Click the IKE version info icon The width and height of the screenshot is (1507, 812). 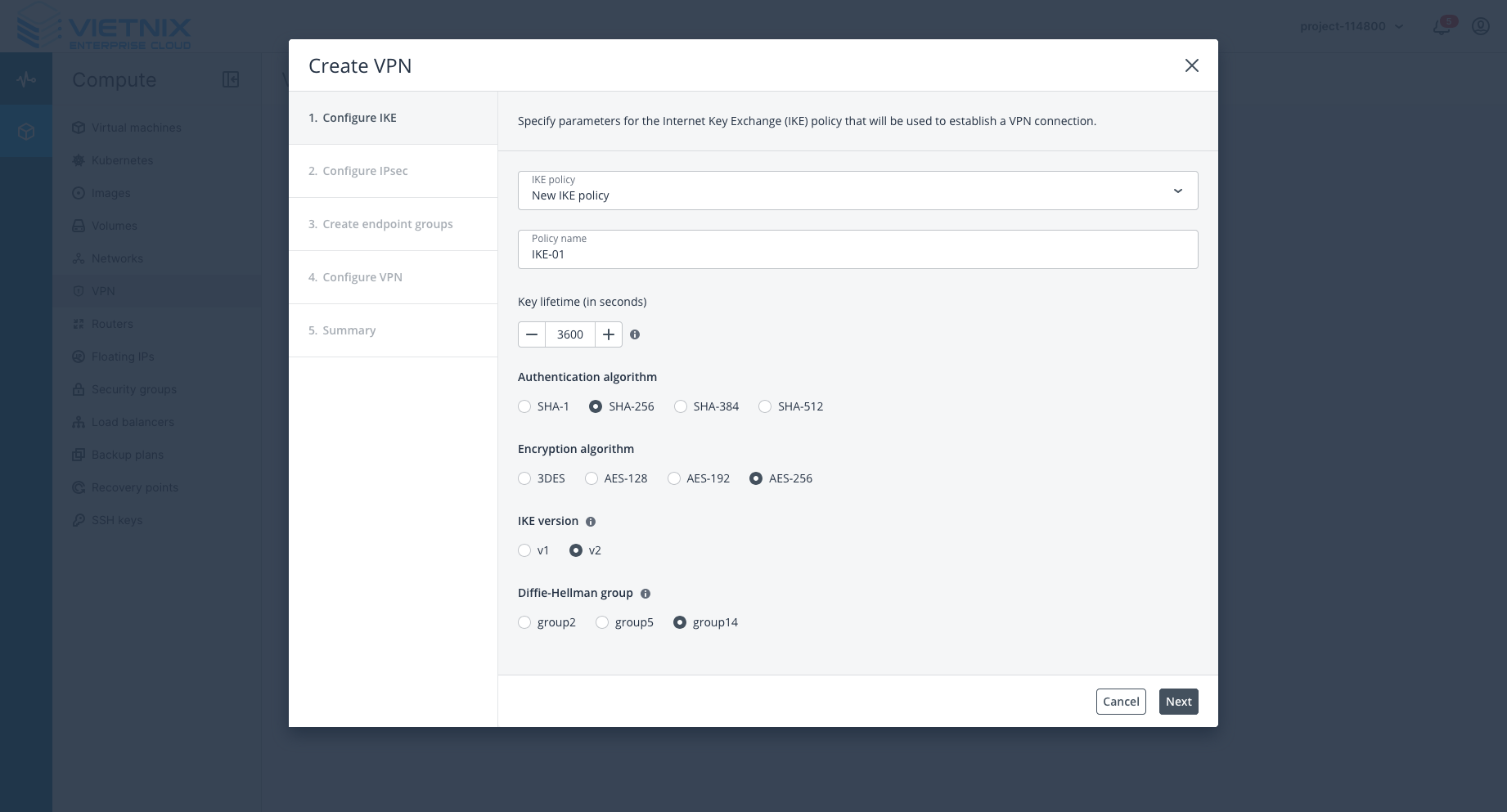coord(591,522)
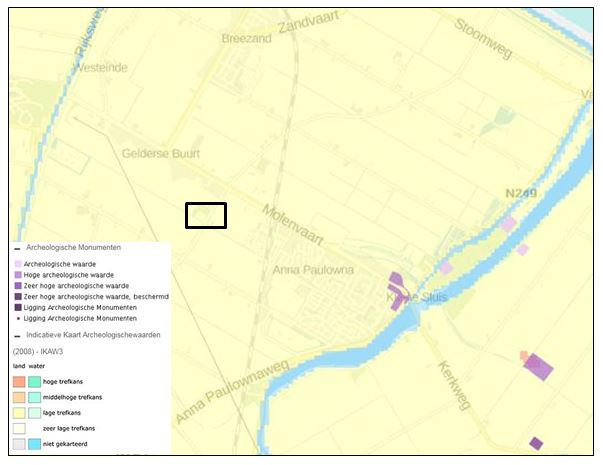Click the small dot Ligging Archeologische Monumenten symbol
The image size is (603, 465).
tap(17, 318)
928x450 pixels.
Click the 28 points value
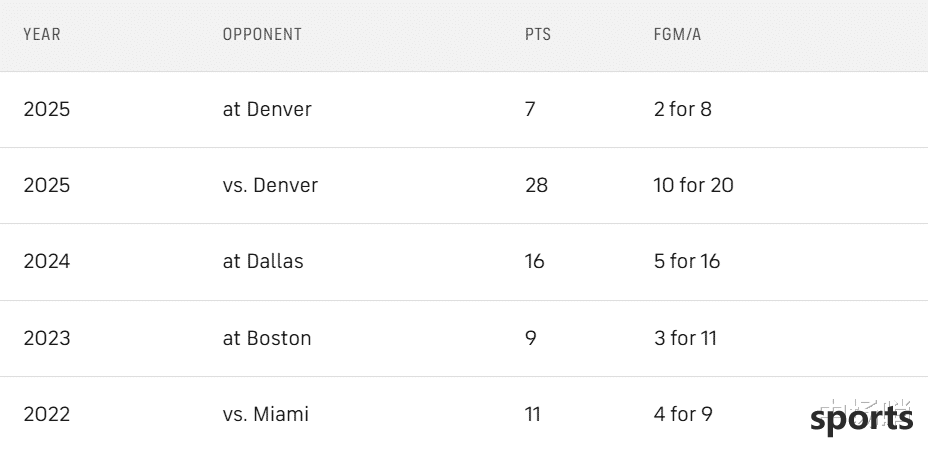(x=536, y=185)
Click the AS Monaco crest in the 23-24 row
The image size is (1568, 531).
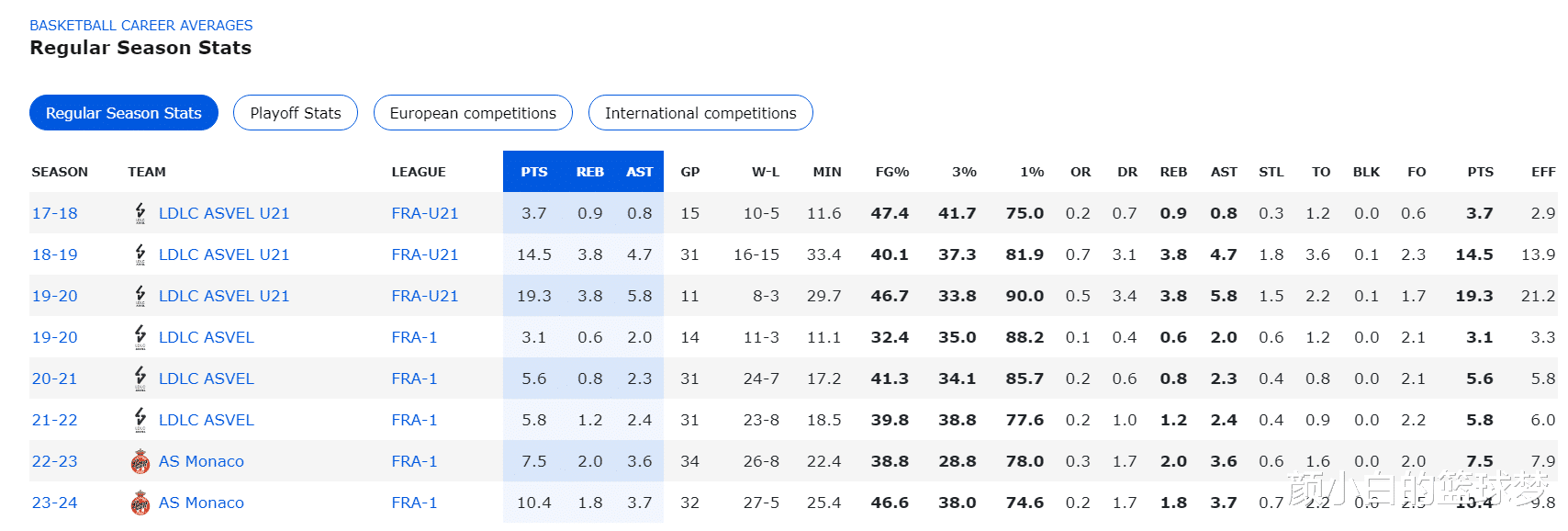coord(140,503)
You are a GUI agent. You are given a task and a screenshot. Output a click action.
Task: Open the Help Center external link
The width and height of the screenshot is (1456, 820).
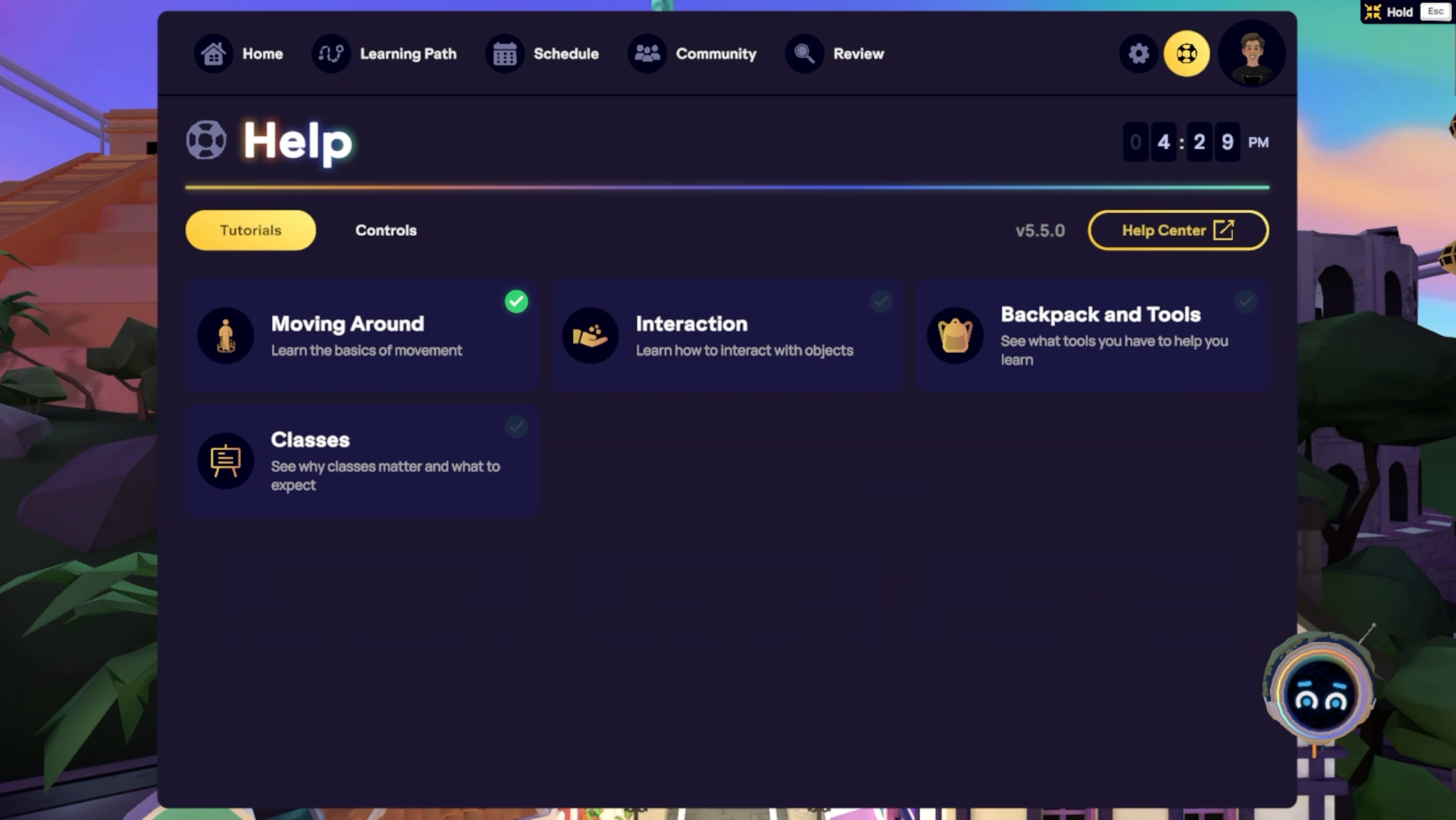(x=1178, y=230)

• • • •

## WHAT THE EXERCISE ASKS
Leaving out every picture, transcribe exactly the lines from the line that contains "The width and height of the screenshot is (1456, 820)." through the final line of the entries above.

## TASK RESPONSE
The width and height of the screenshot is (1456, 820).
(x=1178, y=230)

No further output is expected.